(Dataset records)

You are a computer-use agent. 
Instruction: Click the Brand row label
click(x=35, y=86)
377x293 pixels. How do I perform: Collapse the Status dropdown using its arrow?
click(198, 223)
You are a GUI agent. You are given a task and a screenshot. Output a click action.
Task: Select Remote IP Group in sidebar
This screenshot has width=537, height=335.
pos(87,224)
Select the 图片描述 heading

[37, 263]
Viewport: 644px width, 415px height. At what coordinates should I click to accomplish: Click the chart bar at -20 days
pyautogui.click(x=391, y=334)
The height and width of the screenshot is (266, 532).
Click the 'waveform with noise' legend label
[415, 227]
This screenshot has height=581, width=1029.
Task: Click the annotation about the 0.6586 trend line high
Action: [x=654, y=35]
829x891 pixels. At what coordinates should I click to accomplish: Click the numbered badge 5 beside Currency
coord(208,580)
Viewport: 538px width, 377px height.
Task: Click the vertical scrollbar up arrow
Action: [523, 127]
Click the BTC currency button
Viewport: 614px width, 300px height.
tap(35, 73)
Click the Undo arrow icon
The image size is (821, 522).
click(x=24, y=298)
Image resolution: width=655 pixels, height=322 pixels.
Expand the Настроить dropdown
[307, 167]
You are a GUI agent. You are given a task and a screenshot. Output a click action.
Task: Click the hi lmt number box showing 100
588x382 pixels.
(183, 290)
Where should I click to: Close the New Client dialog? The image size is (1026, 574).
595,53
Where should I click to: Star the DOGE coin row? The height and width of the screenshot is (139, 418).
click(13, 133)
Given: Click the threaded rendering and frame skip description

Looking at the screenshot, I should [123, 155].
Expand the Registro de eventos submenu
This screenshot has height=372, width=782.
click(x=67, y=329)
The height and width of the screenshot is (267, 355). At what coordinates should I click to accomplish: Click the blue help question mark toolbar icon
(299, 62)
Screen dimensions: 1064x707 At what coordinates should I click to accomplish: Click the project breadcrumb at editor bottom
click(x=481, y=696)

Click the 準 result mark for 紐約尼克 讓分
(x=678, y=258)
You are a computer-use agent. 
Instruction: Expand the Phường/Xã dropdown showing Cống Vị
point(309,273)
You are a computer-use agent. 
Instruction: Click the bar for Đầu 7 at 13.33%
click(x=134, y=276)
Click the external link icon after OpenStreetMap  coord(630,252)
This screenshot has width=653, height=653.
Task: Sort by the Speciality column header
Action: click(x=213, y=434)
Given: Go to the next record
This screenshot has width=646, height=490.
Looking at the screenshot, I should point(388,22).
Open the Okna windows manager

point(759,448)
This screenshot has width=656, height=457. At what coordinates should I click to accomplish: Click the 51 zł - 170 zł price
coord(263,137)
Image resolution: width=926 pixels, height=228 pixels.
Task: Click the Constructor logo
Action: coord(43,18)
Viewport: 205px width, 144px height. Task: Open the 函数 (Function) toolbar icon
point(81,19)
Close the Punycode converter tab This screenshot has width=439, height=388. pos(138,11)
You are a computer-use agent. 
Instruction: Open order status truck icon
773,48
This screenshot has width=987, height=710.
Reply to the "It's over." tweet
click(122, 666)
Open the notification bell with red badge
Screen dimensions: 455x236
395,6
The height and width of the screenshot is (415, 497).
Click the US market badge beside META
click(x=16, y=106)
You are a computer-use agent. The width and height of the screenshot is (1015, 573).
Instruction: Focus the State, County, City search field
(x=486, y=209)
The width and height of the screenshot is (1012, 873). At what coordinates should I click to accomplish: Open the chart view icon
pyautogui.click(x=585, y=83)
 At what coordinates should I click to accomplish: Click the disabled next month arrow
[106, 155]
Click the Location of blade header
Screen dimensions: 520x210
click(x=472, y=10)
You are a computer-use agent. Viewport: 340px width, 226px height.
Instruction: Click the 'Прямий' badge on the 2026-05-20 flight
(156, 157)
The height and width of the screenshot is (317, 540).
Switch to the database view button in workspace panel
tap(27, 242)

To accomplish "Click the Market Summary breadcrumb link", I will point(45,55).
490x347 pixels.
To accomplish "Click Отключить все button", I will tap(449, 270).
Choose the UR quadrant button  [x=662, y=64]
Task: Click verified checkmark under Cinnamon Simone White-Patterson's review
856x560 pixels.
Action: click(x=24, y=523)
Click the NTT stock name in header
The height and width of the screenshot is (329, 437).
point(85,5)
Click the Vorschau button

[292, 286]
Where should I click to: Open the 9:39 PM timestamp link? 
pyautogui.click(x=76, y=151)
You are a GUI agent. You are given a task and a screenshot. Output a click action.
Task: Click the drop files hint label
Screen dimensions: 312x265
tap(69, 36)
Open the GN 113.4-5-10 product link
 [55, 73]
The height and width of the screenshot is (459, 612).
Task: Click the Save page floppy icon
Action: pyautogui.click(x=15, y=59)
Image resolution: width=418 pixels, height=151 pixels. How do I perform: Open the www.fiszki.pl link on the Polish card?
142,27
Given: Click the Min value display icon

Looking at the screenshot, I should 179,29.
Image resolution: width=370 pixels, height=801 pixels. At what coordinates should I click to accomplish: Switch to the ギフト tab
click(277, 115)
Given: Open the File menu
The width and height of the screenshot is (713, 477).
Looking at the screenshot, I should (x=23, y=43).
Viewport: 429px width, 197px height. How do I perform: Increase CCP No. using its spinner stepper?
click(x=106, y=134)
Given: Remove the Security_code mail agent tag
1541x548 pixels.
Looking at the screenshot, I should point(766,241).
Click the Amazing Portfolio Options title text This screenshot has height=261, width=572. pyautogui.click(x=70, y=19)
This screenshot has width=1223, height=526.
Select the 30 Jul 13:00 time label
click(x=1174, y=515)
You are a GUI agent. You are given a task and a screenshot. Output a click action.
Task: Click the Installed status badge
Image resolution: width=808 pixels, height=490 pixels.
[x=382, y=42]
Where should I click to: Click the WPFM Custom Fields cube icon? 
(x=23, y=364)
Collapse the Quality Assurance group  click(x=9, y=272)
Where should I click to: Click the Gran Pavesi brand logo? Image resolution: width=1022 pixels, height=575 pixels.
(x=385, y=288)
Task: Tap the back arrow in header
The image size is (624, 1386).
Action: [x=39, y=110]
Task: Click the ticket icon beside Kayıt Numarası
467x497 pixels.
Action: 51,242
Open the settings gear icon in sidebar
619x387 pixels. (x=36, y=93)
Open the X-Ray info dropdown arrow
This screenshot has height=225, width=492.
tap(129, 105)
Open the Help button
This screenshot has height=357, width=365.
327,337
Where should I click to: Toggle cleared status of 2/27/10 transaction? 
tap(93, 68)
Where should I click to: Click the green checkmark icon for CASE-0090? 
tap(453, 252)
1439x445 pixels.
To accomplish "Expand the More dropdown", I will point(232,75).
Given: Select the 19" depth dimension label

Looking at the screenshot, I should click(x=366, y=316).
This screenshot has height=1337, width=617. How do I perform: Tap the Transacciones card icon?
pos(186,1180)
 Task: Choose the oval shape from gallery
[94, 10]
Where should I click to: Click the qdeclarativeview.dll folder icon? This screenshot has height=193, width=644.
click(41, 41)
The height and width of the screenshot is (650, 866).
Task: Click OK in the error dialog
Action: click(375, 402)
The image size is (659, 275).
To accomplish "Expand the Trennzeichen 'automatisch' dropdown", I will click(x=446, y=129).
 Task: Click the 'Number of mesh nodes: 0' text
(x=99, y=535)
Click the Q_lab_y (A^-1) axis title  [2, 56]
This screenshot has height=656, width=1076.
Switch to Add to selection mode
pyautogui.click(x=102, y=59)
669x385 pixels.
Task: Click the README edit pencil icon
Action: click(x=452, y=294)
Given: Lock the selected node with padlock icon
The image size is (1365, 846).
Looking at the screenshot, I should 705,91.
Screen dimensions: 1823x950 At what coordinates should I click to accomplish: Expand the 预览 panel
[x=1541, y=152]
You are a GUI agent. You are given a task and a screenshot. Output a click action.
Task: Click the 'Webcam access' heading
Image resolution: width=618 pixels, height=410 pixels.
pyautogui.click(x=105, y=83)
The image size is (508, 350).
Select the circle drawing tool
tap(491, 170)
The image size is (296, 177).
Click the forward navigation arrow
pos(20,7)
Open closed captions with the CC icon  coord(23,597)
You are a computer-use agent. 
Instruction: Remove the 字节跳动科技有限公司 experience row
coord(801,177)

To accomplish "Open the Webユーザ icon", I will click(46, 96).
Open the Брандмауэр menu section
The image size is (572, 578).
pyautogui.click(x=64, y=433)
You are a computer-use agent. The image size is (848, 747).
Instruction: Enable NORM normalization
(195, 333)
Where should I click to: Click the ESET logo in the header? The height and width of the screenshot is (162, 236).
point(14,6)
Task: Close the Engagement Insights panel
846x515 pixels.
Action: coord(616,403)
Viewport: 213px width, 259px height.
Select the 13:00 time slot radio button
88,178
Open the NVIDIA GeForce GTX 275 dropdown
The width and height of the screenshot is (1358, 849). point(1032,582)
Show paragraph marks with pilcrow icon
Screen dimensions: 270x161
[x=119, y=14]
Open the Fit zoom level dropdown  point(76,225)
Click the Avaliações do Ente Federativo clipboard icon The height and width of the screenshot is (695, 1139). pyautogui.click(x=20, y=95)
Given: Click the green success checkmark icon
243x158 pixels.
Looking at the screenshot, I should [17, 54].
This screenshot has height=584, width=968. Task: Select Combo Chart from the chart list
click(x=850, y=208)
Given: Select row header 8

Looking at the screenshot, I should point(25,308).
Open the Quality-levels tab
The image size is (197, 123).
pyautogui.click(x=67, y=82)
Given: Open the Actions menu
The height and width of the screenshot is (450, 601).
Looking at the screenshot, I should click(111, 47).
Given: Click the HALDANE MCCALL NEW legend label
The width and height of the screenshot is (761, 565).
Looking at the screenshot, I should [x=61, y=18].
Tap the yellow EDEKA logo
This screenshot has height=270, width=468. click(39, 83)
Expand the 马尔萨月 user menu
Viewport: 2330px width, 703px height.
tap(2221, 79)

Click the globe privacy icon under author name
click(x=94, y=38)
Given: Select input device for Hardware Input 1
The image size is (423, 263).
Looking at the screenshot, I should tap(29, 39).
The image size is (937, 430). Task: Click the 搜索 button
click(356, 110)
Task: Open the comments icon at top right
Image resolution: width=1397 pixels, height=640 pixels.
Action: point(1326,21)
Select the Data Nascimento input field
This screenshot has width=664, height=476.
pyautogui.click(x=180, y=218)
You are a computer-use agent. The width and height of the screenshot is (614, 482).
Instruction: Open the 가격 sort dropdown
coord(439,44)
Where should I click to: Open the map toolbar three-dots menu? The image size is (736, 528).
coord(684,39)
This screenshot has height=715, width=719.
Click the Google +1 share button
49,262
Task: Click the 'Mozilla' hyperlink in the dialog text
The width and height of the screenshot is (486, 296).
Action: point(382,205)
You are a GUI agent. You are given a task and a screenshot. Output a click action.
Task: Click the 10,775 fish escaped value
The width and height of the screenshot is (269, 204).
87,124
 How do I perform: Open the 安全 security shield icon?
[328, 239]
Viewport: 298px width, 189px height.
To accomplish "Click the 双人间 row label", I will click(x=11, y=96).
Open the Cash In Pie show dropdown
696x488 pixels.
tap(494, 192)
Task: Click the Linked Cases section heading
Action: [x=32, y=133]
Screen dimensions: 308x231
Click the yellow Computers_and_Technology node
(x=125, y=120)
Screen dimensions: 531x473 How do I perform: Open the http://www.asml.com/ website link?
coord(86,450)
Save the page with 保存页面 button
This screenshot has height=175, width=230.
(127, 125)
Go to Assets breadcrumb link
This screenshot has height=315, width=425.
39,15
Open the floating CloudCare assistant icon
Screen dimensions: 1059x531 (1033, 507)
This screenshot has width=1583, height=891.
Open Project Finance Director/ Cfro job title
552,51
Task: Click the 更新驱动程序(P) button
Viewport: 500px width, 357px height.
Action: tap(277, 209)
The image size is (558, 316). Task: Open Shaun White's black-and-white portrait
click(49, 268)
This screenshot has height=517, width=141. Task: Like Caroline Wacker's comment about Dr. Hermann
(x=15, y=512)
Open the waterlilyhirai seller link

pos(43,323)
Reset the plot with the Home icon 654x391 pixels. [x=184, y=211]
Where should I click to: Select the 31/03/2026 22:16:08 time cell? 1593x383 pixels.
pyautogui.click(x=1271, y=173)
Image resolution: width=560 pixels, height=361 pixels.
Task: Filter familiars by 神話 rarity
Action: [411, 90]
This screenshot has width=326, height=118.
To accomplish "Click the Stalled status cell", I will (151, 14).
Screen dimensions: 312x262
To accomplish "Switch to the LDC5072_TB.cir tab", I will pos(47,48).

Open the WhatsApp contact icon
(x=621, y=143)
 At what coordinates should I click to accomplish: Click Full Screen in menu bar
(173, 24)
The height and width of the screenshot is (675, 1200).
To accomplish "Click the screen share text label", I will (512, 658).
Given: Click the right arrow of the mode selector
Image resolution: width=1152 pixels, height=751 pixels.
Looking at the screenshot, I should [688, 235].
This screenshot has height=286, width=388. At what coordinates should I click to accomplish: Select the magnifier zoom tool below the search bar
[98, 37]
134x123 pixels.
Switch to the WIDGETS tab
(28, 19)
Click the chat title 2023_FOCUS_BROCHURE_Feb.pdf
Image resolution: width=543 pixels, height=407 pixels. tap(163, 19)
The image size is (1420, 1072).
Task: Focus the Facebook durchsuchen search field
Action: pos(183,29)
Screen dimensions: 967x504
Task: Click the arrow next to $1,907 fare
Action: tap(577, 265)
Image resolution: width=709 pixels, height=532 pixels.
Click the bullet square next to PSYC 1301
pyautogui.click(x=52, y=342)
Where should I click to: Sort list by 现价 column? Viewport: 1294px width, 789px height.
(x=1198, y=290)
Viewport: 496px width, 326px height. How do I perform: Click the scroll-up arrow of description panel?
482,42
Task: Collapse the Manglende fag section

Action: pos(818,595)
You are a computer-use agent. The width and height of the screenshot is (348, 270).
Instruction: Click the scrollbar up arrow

(End Dataset records)

• _Task to complete_:
Lines containing the word "right" are to be located in the entries and copied.

• _Your response_:
Task: Open the comments icon at top right
Given: Click the right arrow of the mode selector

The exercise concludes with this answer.